How to batch process millions of nodes and save the result into file

I have the following schema in Neo4j:

(:Foo)-[:HAS]->(:Bar)
(:Foo)<-[:IN]-(:Baz)

There are tens of millions of (:Foo), with potentially millions relationships between (:Foo) and (:Baz).

I want to get the biggest (:Foo) (in terms of a number of relationships between (:Foo) and (:Baz)) which do not have any relationships with (:Bar).

I was trying:

MATCH (f:Foo) WHERE NOT (f)-[:HAS]->(:Bar)
WITH f, count([(f)<-[:IN]-()]) as b_count WHERE b_count > 10 RETURN f, b_count

but that query never finishes.

I have also tried using apoc.periodic.iterate, but I don't know how to get the result.

CALL apoc.periodic.iterate(
"MATCH (f:Foo) WHERE NOT (f)-[:HAS]->(:Bar) RETURN f", 
"WITH f, count([(f)<-[:IN]-()]) as b_count WHERE b_count > 10 RETURN f, b_count",
 {parallel:true, batchSize:1000})

Ideally, I would like to get the results sorted by b_count and return only the N biggest.

Sorting all the results to only get the biggest N might be too memory-demanding. If the results could be saved to a file, I could use sort to order the results afterwards.

EDIT:

If possible, the query should be neo4j 3.5 compatible.

Solution

As mentioned in this answer, COUNT subqueries allow you to take advantage of the very efficient getDegree operation (by avoiding any DB hits).

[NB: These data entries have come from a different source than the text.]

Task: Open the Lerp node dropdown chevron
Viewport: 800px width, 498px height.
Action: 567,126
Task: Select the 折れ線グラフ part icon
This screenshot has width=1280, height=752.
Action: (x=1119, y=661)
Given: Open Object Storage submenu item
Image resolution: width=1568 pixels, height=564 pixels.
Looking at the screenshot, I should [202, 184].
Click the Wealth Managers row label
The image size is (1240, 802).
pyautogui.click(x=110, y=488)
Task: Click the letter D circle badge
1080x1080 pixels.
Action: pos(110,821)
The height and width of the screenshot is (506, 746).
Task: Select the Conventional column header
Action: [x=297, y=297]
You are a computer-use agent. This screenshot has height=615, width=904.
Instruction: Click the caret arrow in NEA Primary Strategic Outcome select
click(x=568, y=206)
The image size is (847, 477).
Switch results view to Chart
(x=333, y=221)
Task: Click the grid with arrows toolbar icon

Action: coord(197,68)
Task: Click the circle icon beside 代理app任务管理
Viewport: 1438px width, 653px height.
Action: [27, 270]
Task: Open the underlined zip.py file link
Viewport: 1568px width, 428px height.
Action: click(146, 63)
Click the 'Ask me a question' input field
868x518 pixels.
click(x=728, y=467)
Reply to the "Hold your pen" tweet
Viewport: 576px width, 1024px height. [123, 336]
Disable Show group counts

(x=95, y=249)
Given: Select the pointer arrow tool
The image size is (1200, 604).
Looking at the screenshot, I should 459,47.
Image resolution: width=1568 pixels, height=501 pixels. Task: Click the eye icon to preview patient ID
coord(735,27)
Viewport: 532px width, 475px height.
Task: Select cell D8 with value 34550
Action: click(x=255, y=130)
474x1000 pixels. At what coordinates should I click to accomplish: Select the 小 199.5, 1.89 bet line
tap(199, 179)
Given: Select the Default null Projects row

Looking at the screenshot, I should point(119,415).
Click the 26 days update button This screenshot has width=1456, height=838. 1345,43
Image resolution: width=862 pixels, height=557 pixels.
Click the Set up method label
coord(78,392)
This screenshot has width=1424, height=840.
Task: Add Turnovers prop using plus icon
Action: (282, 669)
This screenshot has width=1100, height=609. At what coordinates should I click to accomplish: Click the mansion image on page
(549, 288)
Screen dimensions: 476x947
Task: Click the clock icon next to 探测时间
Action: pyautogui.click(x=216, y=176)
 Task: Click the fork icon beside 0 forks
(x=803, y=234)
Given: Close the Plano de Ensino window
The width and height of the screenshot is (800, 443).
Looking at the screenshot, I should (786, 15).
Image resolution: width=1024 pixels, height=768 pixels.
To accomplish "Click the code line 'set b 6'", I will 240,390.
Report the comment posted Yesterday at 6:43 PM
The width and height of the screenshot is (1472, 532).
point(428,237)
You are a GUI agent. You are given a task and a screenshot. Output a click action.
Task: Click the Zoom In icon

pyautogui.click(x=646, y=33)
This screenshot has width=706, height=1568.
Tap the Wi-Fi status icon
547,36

If all HAS relationships from a Foo node end in a Bar node, then you can simplify your first pattern to (f)-[:HAS]->() to take advantage of the getDegree operation twice in the same query:

MATCH (f:Foo)
WHERE COUNT { (f)-[:HAS]->() } = 0
WITH f, COUNT { (f)<-[:IN]-() } AS b_count
WHERE b_count > 10
RETURN f, b_count

This query should be very fast.

Prior to neo4j 5.0

If you are using a version of neo4j older than 5.0, you should be able to replace COUNT { ... } with SIZE(...) to use the getDegree operation. Here is a knowledge base article about that.